Home

Beschikking van het Hof (Zevende kamer) van 16 januari 2008.

Beschikking van het Hof (Zevende kamer) van 16 januari 2008.

Lidstaten - Verplichtingen - Uitvoering van gemeenschapsrecht - Onverenigbaarheid van nationale wettelijke regeling met gemeenschapsrecht, die voortvloeit uit arrest in prejudiciële zaak (Art. 10 EG; richtlijnen 76/207 en 79/7 van de Raad) (cf. punten 22-24, dictum 1)

2. Sociale politiek - Gelijke behandeling van mannen en vrouwen op gebied van sociale zekerheid - Richtlijn 79/7 (Richtlijn 79/7 van de Raad, art. 7, lid 1, sub a) (cf. punten 26-27, dictum 2)

Opdracht – Zet de alinea die begint met "2. Sociale politiek" uit de beschikking van het Hof hierboven om in een korte opsomming. Behoud de belangrijkste gegevens.

Aangeleverde gegevens –

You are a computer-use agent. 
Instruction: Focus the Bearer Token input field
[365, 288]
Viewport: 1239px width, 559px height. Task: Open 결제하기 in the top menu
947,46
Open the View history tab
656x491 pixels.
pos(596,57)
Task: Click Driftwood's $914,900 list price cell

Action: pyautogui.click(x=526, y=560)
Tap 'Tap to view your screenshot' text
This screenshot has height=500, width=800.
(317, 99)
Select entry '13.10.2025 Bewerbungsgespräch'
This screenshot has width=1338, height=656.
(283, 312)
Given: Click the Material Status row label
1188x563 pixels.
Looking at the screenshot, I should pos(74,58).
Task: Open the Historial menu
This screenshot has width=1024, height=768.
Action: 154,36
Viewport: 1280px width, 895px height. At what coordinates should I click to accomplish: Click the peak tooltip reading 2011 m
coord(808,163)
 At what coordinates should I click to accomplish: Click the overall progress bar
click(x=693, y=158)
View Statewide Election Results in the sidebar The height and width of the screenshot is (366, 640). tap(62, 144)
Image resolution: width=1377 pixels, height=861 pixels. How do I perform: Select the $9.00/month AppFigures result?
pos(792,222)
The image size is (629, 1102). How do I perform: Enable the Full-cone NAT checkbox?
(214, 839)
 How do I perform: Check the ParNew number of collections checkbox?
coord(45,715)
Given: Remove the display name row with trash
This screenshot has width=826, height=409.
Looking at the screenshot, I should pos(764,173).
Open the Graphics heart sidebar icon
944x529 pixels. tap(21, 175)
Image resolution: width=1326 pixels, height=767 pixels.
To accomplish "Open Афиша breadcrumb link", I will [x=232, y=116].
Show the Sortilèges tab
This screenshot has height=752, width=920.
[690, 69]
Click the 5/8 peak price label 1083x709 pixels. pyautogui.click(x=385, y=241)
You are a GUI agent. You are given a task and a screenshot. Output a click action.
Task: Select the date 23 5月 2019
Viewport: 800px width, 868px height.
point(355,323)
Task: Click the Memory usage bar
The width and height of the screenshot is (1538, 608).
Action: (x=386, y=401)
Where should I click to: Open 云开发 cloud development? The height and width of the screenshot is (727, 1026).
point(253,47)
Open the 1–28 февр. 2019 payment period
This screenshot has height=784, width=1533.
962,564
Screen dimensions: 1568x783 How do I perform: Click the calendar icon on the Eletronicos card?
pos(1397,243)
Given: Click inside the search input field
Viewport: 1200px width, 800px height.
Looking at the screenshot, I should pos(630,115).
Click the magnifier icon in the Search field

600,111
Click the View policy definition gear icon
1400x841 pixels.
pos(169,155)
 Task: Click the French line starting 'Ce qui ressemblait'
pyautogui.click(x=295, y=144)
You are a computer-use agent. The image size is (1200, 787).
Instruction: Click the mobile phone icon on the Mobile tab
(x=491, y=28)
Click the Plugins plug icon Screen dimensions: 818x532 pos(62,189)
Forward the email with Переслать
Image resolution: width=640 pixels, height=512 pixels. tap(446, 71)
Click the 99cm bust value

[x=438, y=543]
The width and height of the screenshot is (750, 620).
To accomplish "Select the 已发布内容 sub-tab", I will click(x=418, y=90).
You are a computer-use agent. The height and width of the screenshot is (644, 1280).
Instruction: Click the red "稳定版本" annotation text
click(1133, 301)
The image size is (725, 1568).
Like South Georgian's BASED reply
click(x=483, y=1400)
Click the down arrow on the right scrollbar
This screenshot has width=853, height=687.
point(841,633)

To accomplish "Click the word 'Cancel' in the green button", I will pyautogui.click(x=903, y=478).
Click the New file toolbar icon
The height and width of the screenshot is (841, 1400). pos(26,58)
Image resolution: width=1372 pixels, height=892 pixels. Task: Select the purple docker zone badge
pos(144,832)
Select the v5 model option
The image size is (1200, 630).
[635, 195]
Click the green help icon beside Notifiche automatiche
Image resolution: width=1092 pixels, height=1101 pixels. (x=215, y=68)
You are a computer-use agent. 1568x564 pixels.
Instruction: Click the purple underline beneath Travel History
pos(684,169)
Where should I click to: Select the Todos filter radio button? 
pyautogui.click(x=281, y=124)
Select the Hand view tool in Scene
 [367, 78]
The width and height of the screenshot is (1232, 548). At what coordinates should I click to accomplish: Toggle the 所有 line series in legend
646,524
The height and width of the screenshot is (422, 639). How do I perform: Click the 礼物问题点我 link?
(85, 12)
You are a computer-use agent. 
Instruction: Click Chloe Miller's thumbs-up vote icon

Resultaat –
- Onderwerp: sociale politiek, gelijke behandeling van mannen en vrouwen op het gebied van sociale zekerheid
- Regeling: Richtlijn 79/7 van de Raad, art. 7, lid 1, sub a
- Verwijzing: punten 26-27, dictum 2